UBS follows up controversial ‘liar loan’ report

by Miklos Bolza05 Oct 2017
Following hot on the heels of its controversial ‘liar loans’ report, global investment bank UBS has released a second paper on interest-only lending, again putting brokers in the firing line for “factual inaccuracies”.

The new Australian Banking Sector Update was written by UBS analysts Jonathan Mott and Rachel Bentvelzen as well as economists George Tharenou and Carlos Cacho, taking results from the UBS Evidence Lab 2017 Australian Mortgages Survey of 907 respondents.

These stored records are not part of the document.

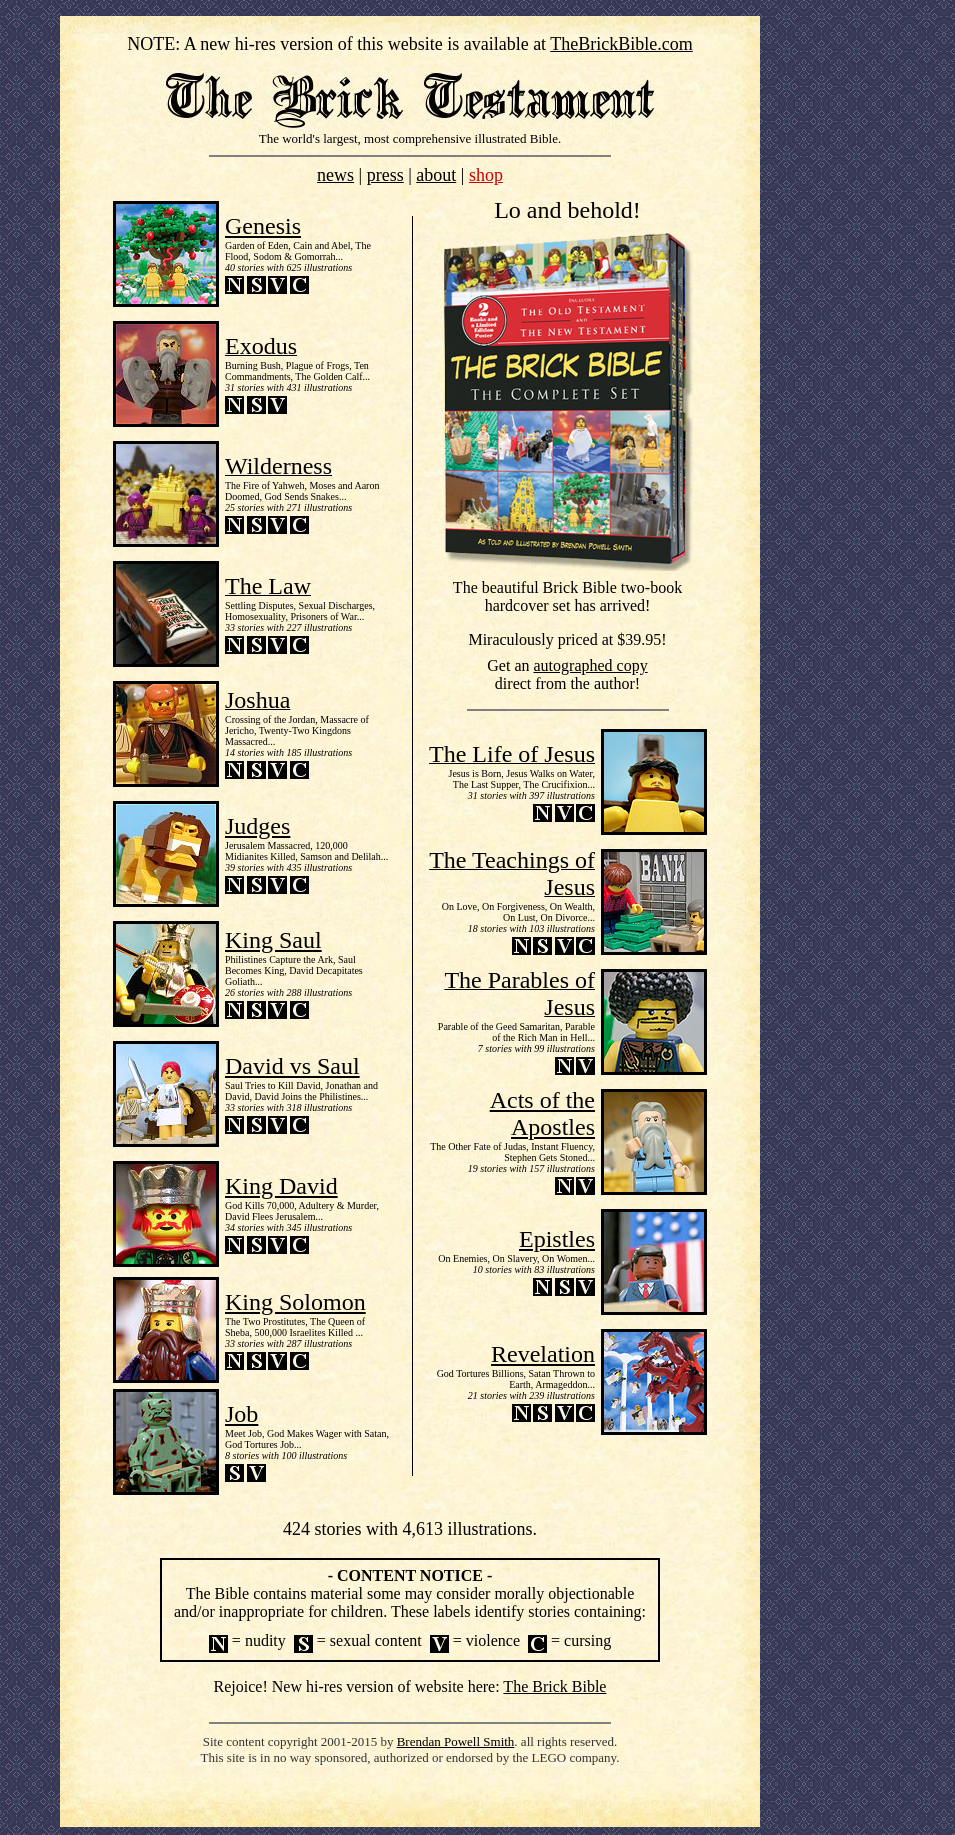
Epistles (557, 1239)
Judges (257, 826)
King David (281, 1186)
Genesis (263, 226)
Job (241, 1414)
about (436, 175)
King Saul (273, 940)
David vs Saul (292, 1066)
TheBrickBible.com (621, 44)
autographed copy (591, 665)
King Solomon (295, 1302)
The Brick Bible (554, 1686)
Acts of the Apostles (542, 1113)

Only 23.9% of respondents said they took out an interest-only loan over the past 12 months, the survey found. This was lower than APRA’s loan statistics which said that 35.3% of loan approvals in the year to June were interest only.

Claiming that the UBS survey results were correct with 99.9% confidence, the analysts said that “the most likely explanation for the lack of respondents indicating they have IO mortgages is that many customers may be unaware that they have taken out an interest only mortgage”.

The survey suggests that about one third of interest only borrowers are unaware of the type of mortgage they have, the analysts wrote, citing financial illiteracy as a prime factor.

UBS examined the financial stress of interest only borrowers, breaking this down between broker and direct channels.

“Interest only borrowers via the broker channel are more likely to be under high financial stress from recent rate rises,” the analysts wrote.

Breaking down their findings between those with no, low, moderate, and high financial stress, UBS reported the following:
  • No statistically significant difference for IO borrowers under ‘no stress’ or ‘low stress’ between the broker and bank channels
  • 30% of respondents from the broker channel are under ‘moderate stress’ compared to 46% from the bank channel
  • 42% of respondents from the broker channel are under ‘high stress’ compared to 20% from the bank channel
Levels of financial stress were also greater amongst those who had misstated their mortgage applications, UBS found, with 46% already under high financial stress compared to 31% whose applications were factually accurate.

In comparison, 21% of those who were truthful on their mortgage applications were under low levels of financial stress compared to only 7% who were factually inaccurate.

“Although these findings are disappointing, we were not surprised by these outcomes, which are consistent with other findings on brokers and factual accuracy in the UBS Evidence Lab 2017 Australian Mortgage Survey,” the analysts wrote.